What needs to be done: Exact copies of all the records are the expected output.

Records contained in a dataset:
..............................
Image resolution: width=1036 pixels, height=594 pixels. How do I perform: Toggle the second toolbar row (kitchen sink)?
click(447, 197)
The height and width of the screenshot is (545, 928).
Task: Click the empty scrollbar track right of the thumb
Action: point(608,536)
..............................
Finished exercise:
Image resolution: width=1036 pixels, height=594 pixels. How do I perform: Toggle the second toolbar row (kitchen sink)?
click(447, 197)
The height and width of the screenshot is (545, 928).
Task: Click the empty scrollbar track right of the thumb
Action: point(608,536)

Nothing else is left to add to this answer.